Input for this task Start Marker
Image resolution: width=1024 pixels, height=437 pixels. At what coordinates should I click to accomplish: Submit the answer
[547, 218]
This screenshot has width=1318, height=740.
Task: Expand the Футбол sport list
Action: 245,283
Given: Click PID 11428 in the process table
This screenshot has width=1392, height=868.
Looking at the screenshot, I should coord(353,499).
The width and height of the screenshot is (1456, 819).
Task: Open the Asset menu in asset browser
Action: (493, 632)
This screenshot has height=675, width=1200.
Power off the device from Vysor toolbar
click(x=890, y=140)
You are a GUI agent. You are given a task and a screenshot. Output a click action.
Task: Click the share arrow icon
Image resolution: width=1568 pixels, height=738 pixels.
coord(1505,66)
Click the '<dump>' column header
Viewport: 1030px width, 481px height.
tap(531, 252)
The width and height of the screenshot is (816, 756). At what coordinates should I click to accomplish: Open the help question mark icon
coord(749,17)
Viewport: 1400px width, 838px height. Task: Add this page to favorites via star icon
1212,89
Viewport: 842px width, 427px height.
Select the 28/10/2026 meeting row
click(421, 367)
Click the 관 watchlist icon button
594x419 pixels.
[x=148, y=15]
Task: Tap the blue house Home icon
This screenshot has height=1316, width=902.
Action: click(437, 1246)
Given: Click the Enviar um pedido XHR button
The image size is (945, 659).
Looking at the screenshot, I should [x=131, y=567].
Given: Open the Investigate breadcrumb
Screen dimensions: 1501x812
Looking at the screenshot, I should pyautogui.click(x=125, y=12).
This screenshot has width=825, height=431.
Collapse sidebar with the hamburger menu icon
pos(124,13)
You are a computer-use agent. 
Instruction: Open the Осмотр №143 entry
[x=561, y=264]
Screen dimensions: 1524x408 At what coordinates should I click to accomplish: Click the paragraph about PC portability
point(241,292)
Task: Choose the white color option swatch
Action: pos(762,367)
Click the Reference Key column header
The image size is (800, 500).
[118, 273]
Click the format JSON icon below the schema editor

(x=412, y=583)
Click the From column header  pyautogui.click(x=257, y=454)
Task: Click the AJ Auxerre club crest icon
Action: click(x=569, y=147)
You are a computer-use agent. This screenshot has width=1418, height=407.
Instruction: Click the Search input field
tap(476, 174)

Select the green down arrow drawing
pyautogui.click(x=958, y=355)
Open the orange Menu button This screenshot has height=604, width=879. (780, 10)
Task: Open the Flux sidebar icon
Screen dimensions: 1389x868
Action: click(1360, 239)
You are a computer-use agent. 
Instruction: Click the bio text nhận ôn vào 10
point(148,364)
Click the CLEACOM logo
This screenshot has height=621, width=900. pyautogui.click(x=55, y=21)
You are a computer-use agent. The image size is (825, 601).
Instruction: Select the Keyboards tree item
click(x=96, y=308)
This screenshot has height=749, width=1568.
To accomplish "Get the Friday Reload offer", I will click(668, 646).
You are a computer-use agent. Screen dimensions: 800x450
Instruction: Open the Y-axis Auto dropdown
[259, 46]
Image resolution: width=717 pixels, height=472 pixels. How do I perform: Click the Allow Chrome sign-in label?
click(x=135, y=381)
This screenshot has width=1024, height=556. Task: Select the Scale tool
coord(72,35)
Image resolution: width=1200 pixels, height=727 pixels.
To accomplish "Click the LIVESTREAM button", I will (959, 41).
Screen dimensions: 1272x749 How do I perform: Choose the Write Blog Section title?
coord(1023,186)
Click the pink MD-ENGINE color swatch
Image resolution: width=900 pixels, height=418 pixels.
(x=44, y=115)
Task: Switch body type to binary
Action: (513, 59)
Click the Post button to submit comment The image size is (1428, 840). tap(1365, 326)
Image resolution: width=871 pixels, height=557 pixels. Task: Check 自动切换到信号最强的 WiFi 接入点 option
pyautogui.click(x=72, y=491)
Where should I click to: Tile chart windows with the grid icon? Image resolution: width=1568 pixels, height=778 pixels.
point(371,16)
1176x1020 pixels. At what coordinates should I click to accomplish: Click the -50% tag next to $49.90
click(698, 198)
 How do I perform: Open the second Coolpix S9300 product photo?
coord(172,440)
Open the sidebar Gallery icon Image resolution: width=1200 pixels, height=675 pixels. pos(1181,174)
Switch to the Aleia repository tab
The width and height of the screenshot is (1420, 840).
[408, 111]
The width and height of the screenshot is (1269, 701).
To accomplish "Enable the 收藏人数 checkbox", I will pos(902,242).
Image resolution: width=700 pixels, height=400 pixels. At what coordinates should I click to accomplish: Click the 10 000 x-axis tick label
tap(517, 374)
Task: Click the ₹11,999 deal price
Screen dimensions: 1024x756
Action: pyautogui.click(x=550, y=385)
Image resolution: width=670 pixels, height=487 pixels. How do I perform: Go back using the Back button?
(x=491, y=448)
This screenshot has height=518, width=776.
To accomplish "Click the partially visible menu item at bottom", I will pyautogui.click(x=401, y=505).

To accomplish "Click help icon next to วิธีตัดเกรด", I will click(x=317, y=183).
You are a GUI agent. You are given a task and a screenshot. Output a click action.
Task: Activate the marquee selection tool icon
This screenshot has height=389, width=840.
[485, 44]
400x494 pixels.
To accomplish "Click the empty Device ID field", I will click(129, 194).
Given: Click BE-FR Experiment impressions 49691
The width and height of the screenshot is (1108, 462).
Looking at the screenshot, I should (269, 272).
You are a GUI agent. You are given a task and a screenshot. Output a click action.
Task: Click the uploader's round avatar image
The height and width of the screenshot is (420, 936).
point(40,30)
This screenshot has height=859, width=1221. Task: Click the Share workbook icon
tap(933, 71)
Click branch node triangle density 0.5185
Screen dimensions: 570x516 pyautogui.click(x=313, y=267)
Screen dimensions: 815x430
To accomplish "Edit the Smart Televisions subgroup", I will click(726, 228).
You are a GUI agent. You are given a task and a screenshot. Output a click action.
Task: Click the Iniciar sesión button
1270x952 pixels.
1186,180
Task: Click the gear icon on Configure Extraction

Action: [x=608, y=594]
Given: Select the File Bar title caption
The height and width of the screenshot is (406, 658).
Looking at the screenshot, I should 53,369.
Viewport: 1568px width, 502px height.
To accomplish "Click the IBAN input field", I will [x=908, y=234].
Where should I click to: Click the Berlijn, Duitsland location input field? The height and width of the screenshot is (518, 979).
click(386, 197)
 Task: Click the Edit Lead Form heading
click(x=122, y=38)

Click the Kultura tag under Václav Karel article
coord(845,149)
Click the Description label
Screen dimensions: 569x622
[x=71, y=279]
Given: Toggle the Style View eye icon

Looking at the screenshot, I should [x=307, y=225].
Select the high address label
Input for this task End Marker
Exercise description: Pull every line holding "computer" out of the records.

Output for this exercise:
You are a computer-use agent. 
You are a computer-use agent. This screenshot has width=1418, height=407.
You are a computer-use agent. 
You are a computer-use agent. The image size is (825, 601).
You are a computer-use agent. Screen dimensions: 800x450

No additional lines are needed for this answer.